Pamela Woldow Posted October 28, 2009 at 12:11 am.
The ACC’s new lawyer rating system – created by and for corporate counsel — is just coming out of the gate. And, thank heavens that clients have finally decided to share their collective information in a usable info-exchange. It certainly sends a clear message that the other commercial rating services, largely funded by advertising from the very lawyers they rate, are seen by corporate counsel as pretty much useless.
In surveys year after year, corporate counsel report that their most trusted sources for information about outside counsel are other corporate counsel – and definitely not pay-to-brag directories. With technological advances and robust new platforms, the exchange of this information definitely has become easier.

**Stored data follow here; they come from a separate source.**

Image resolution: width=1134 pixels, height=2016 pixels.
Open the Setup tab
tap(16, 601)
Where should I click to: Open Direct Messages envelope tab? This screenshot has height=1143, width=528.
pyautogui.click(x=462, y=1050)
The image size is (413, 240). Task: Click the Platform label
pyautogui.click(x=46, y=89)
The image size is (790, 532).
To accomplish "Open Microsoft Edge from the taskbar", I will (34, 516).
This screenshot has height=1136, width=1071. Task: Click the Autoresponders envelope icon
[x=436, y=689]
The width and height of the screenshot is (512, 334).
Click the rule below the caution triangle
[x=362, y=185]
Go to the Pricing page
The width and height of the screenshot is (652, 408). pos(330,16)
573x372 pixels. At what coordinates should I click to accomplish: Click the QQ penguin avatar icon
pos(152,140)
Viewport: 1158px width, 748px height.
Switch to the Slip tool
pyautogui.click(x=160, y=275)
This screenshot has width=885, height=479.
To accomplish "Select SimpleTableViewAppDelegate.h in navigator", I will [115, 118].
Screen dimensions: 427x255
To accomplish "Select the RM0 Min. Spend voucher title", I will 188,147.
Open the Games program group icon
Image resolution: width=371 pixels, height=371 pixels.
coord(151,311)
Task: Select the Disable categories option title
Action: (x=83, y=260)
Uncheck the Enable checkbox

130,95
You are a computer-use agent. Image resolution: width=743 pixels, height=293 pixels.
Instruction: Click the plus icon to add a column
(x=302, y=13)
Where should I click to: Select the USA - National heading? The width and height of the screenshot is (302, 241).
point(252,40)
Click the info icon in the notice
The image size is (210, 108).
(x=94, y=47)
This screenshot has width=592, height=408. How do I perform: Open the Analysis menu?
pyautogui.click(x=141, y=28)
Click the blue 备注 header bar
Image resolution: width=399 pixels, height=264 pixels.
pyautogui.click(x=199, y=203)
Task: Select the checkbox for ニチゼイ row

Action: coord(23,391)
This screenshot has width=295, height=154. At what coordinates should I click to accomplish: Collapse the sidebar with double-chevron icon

The ACC had the courage to create a uniform rating system that can capture and consolidate the experiences of its members. It provides no guarantee that all these opinions are objective, accurate or wise, but it sure puts the ball in play. Critical to this free exchange of candid information is limiting the possible influence of law firms, and, along with that, their predictable bellyaching and either covert or overt attempts to influence the calculus of information flow and ratings. If law firms want to know what their clients think about their services, they certainly can – and should — ask. There’s a rich variety of ways to elicit that information, e.g., end of matter reviews, monthly briefings, annual meetings, client satisfaction surveys. Yet, in my role of working primarily with corporate counsel, I have been surprised by how seldom outside counsel want or seek feedback.
Moreover, I have a different view on the suggestion that permitting an ACC member to file an anonymous rating is somehow an abdication of responsibility. It appears to me to be a reasonable starting point for the commencement of a transformative rating system. There are several issues which bode in favor of letting ACC members contribute ratings either with attribution or anonymously: (1) generating buy-in for the new rating system, (2) building the volume of ratings, and (3) maximizing useful and candid information.
The anonymity of a rating only addresses the weight that counsel might attribute to it – and actually may counterbalance our tendency to accord too much credence to “august sources” or high-profile opinion-leaders. True, anonymity may, in some eyes, diminish the ratings’ reliability. But the point of ratings is to raise questions, not provide incontrovertible truths or final decrees. Ratings should not be taken as substitutes for counsel’s own research and judgment. By analogy, good movie reviews tell us what to look for, not what to think. Agreement or disagreement remains the prerogative of the viewer – once the viewer has gathered information to frame his own conclusions.
Is the new system perfect? Certainly not yet, but the improvement of and transparency about outside counsel, represent an important first step in a long journey.